Throughout her career, Hsu says she has heard plenty of answers to her questions. However, she can’t accept them.
“The answer to the why is often racism,” Hsu said. “It’s structural racism, institutional racism, interpersonal racism that makes it so one child lives while another dies. I think that at my root, I can’t accept that. I’ve been told, ‘good luck,’ or ‘you have to be patient’ – but I simply don’t find those answers acceptable. We did change the policy for pediatric allocation for livers. There’s some distance to go, and we need to continue that important work. It’s not impossible – it’s not easy, but it’s not impossible.”
Hsu says she hopes to see strides forward in her life.
“I would like to think that things will change, or at least I have died trying to make a change,” she said.
Training the next generation
“Our overwhelming drive is to provide excellent clinical care, further medical knowledge and train the future generation of leaders in pediatric gastroenterology and hepatology,” Hsu said. “That’s our mission. What we’re saying is all those things tie into each other and enhance each other. Our research enhances our clinical care, our clinical care enhances research and everything we do is intertwined around those three basic missions.”
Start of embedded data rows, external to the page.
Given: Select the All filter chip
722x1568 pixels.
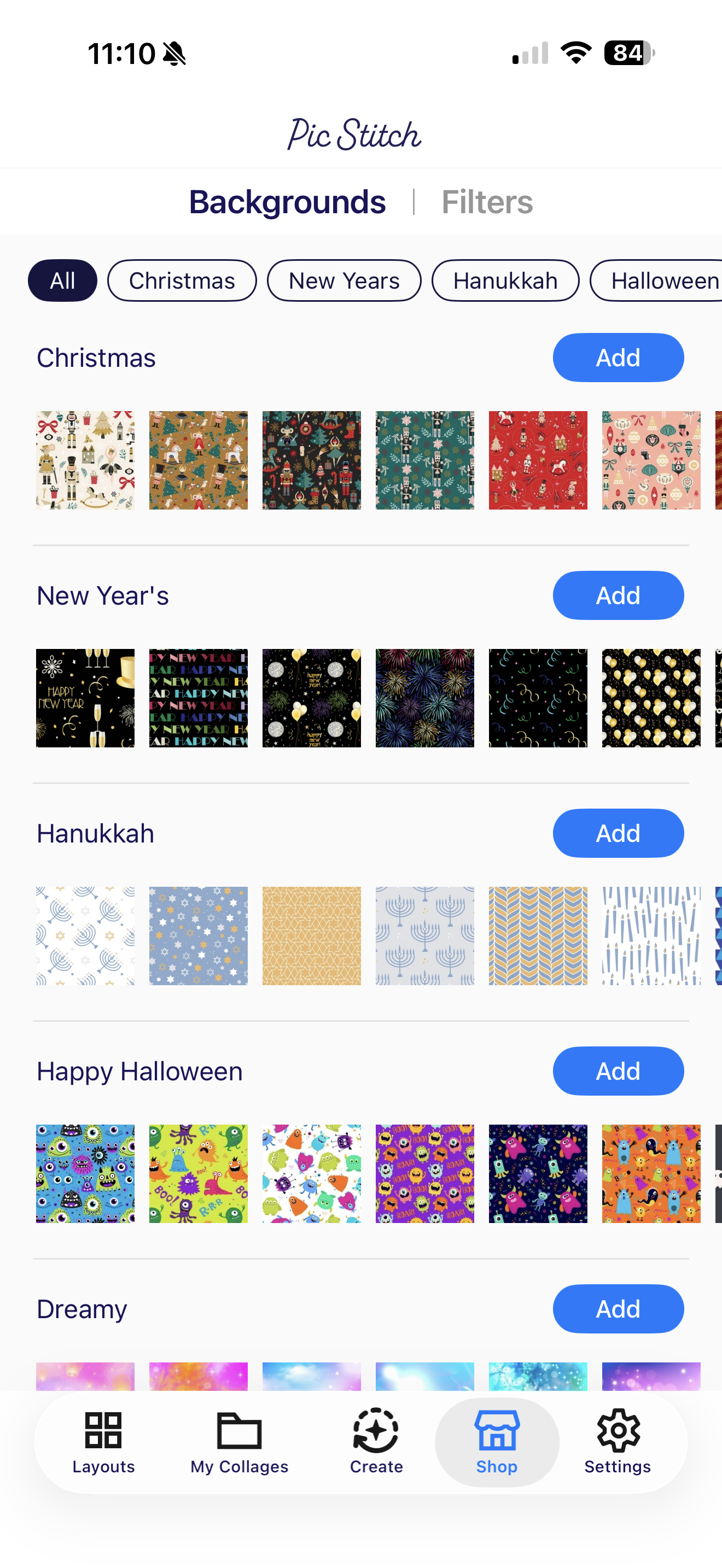Looking at the screenshot, I should click(62, 280).
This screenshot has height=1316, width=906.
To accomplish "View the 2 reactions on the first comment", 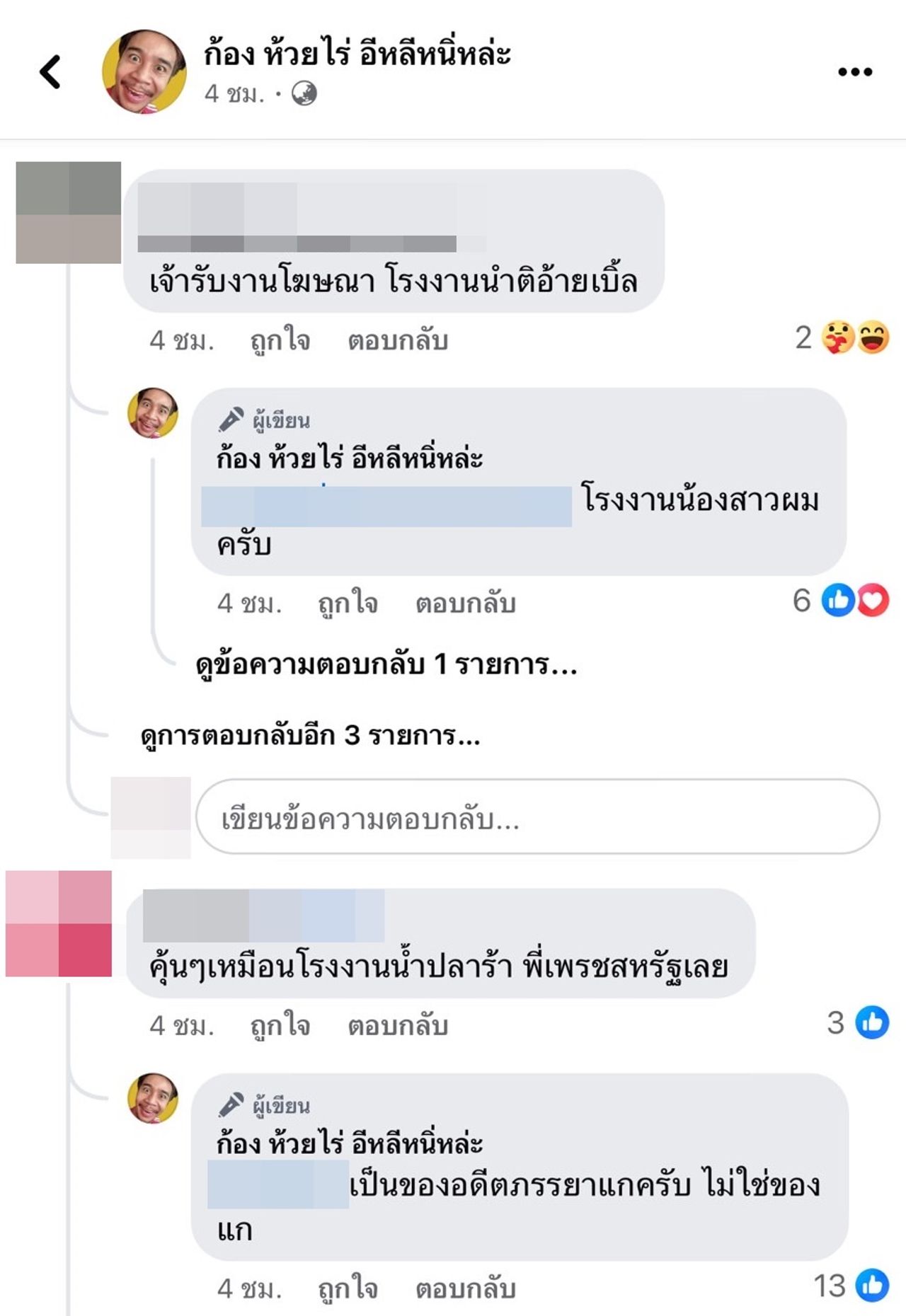I will click(x=842, y=337).
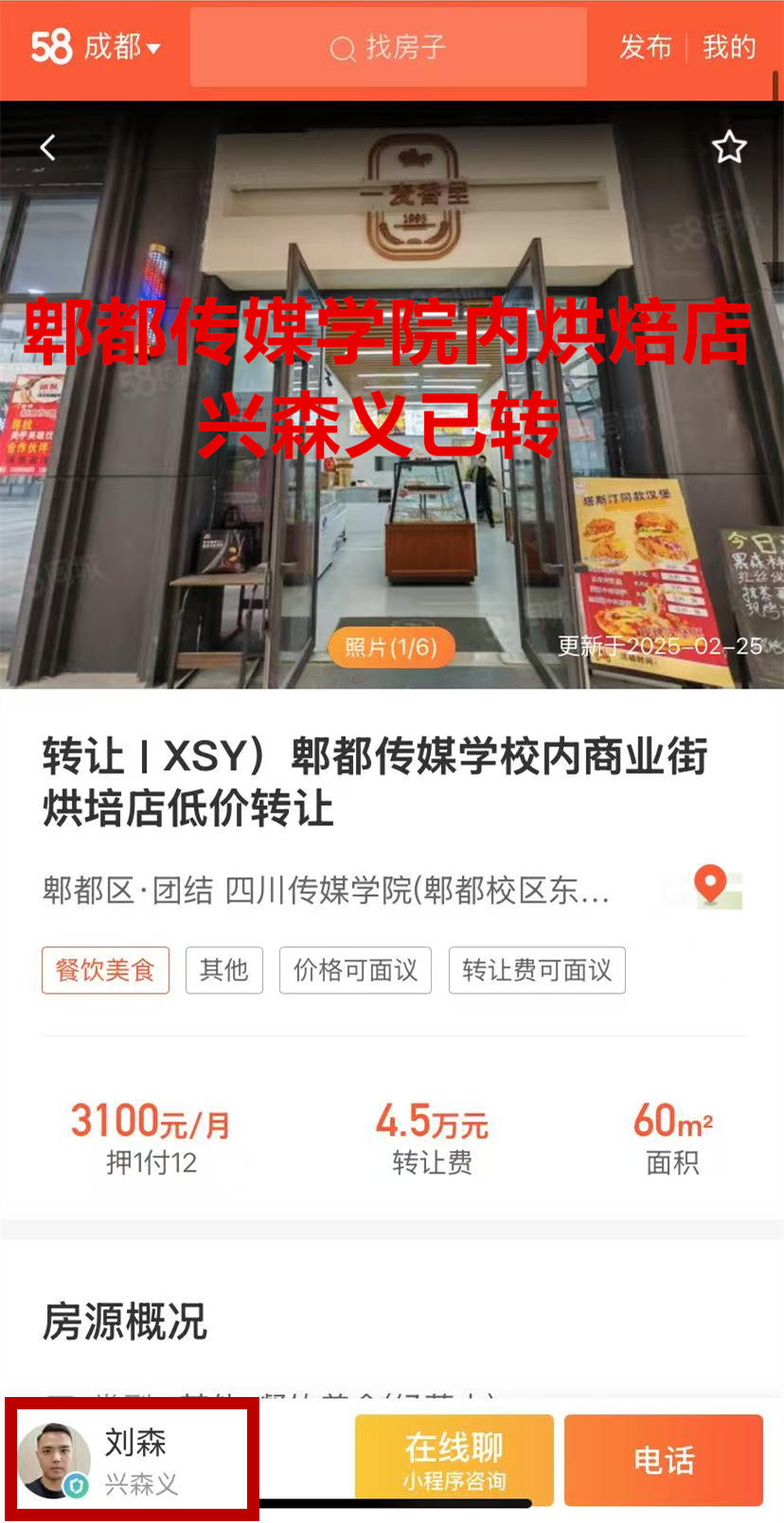Image resolution: width=784 pixels, height=1523 pixels.
Task: Favorite this listing with the star icon
Action: pyautogui.click(x=729, y=148)
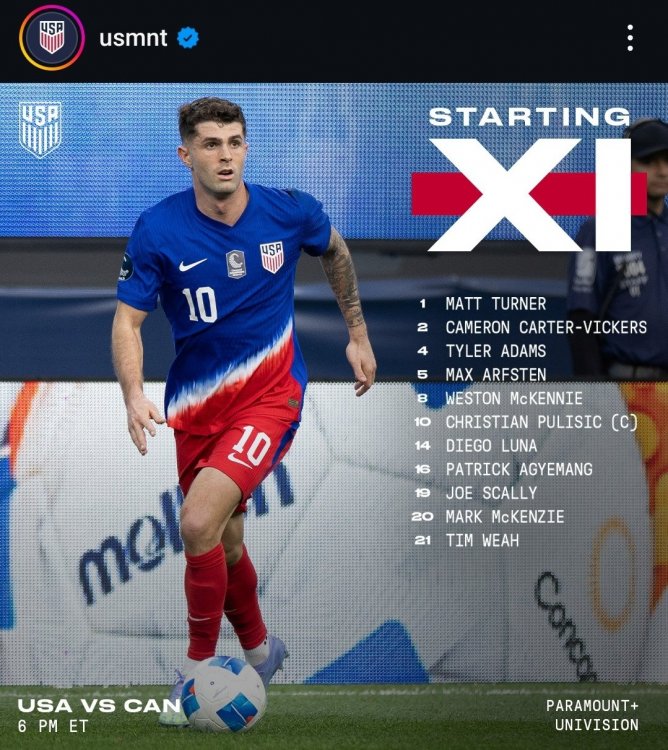The height and width of the screenshot is (750, 668).
Task: Open the post's three-dot overflow menu
Action: pyautogui.click(x=630, y=38)
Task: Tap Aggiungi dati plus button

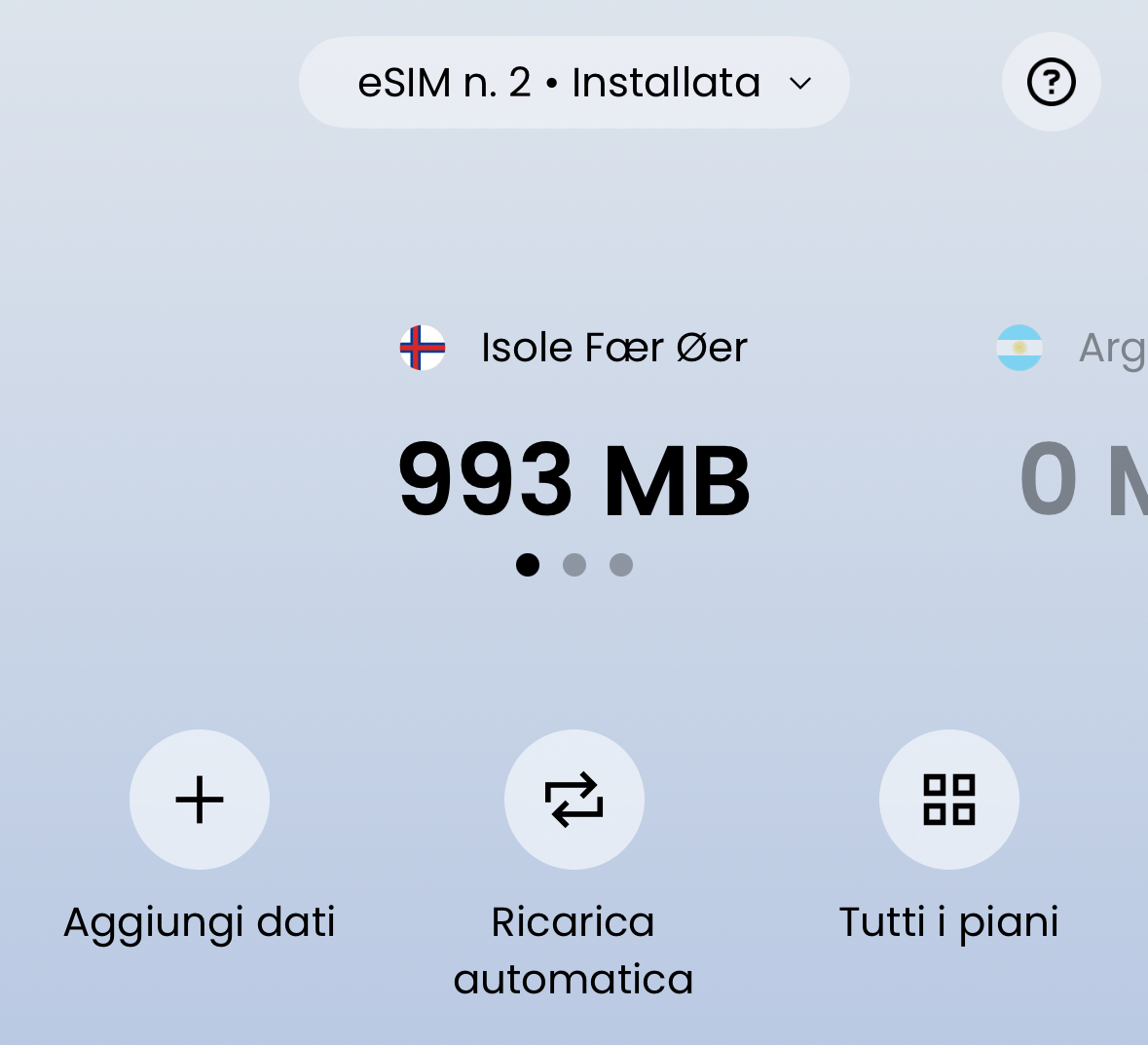Action: pyautogui.click(x=200, y=800)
The goal of the team is to provide the best care possible and to help every child get back to growing, learning and doing what they love best – being a kid.
Hsu says she also wants to incorporate an equity lens into everything they do.
“It all starts with research,” Hsu said. “What we want to do is continue to do all of the amazing work we’re already doing but also push boundaries.”
“I believe that thriving academic physicians provide excellent care,” Hsu said. “If they are thriving – if they can love their jobs – the care and research they provide will be much more excellent.”
As the division chief, Hsu says she is excited to help make that vision a reality – to help others thrive, so children can thrive too.